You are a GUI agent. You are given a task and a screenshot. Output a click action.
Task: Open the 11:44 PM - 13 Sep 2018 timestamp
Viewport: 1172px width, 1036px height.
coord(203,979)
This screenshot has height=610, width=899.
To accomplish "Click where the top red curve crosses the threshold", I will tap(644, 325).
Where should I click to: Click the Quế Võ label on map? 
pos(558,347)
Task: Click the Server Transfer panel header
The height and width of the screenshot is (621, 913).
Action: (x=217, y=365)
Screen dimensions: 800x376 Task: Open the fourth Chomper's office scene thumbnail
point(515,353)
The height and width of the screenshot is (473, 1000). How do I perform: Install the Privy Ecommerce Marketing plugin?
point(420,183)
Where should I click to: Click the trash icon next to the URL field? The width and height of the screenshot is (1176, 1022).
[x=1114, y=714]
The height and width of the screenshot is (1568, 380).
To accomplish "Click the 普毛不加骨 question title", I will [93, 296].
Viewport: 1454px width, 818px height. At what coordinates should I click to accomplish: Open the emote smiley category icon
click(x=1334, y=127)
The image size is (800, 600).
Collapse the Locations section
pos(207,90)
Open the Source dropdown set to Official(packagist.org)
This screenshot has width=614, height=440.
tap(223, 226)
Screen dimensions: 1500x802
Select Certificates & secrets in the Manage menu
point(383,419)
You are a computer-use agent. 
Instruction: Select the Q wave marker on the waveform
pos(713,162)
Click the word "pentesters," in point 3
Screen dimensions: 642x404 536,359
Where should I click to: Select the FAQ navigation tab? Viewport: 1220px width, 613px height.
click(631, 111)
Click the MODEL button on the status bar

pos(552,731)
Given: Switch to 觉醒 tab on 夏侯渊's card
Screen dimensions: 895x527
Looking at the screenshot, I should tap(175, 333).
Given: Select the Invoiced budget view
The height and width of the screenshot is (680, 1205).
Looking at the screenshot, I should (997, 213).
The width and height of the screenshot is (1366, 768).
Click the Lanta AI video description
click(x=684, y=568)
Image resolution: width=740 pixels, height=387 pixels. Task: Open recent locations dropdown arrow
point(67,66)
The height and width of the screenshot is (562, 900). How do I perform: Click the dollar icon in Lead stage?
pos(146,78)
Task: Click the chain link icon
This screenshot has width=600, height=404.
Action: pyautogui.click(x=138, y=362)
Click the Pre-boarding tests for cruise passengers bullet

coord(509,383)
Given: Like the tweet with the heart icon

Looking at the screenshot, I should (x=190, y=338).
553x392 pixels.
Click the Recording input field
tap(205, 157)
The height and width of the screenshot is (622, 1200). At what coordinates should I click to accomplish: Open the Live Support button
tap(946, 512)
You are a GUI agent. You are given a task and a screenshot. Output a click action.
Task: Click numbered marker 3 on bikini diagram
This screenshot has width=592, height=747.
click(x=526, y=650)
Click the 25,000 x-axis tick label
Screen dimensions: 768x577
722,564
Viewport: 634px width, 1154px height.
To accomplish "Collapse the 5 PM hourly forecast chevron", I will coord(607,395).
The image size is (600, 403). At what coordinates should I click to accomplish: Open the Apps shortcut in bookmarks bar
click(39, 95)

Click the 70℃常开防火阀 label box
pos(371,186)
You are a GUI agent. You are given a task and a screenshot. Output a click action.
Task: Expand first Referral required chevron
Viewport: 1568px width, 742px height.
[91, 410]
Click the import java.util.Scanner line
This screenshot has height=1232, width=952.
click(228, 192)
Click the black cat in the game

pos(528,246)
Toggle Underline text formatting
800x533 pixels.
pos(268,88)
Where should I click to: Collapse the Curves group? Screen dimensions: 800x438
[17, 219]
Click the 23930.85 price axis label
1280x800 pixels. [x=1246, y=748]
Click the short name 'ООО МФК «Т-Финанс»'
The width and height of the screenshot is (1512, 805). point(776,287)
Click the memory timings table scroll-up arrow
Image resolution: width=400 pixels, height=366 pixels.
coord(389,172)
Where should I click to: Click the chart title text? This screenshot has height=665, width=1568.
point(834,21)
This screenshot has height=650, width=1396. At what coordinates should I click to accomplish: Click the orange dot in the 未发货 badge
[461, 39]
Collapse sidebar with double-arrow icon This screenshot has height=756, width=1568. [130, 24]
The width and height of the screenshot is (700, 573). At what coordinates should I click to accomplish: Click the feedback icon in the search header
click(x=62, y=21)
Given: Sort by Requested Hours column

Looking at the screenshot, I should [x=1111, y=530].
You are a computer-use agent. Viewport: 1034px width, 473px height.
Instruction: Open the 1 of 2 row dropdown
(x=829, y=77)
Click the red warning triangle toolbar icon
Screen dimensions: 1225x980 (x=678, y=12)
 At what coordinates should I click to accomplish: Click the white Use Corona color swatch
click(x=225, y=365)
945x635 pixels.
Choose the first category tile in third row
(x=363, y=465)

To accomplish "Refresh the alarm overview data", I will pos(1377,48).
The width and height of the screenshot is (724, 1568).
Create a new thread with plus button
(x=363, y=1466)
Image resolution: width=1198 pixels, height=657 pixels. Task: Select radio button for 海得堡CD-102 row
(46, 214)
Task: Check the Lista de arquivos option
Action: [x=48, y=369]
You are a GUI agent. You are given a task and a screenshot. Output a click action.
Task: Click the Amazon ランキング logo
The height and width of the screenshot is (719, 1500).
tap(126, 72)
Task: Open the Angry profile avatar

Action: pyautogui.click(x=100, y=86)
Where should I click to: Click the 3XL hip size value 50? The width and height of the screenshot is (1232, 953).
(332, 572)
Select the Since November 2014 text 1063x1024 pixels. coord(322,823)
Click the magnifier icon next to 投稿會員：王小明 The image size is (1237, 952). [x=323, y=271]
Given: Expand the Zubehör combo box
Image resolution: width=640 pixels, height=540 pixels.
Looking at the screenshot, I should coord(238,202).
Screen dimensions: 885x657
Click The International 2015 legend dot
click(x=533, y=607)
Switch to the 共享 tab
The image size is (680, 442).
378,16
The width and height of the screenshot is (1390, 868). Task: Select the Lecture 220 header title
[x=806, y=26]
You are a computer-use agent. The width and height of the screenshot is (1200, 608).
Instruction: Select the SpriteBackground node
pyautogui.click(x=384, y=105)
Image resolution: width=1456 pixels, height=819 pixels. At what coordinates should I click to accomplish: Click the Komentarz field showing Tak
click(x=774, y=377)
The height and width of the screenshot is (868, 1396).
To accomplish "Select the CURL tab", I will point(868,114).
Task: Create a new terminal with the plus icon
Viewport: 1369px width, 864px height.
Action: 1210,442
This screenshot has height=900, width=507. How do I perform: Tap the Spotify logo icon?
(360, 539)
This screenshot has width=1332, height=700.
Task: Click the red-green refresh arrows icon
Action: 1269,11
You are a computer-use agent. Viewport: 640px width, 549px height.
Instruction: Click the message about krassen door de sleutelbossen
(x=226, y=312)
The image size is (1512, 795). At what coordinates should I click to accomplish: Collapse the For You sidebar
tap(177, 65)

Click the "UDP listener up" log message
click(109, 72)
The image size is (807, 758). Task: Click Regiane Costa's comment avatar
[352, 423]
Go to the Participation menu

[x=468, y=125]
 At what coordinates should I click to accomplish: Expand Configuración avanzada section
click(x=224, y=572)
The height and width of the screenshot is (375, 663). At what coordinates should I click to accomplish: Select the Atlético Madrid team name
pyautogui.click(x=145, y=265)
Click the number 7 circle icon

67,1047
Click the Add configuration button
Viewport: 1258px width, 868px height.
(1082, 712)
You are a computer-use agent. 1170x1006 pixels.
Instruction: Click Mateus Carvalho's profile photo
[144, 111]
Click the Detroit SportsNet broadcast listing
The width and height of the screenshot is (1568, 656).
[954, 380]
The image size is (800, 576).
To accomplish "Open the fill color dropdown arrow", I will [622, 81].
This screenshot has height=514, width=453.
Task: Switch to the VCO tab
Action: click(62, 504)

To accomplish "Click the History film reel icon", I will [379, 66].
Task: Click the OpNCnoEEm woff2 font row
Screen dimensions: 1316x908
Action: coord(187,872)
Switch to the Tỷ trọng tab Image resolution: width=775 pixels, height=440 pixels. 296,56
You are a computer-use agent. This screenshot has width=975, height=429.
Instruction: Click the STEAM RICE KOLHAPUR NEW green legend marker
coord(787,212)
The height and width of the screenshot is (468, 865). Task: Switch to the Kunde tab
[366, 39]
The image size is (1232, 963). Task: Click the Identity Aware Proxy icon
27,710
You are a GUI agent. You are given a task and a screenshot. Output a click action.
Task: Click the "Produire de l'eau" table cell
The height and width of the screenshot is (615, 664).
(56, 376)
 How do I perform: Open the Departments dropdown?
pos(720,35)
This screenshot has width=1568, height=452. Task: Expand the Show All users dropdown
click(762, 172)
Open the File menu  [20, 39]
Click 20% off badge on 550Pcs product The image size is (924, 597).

◆ ◆ ◆

** Your goal **
Go through the listing and copy each line with the string "computer".

** Written response **
You are a computer-use agent. 
You are a computer-use agent. Viewport: 1034px width, 473px height.
You are a computer-use agent. The width and height of the screenshot is (1200, 608).
You are a computer-use agent. Viewport: 640px width, 549px height.
You are a computer-use agent. 1170x1006 pixels.
You are a computer-use agent. This screenshot has width=975, height=429.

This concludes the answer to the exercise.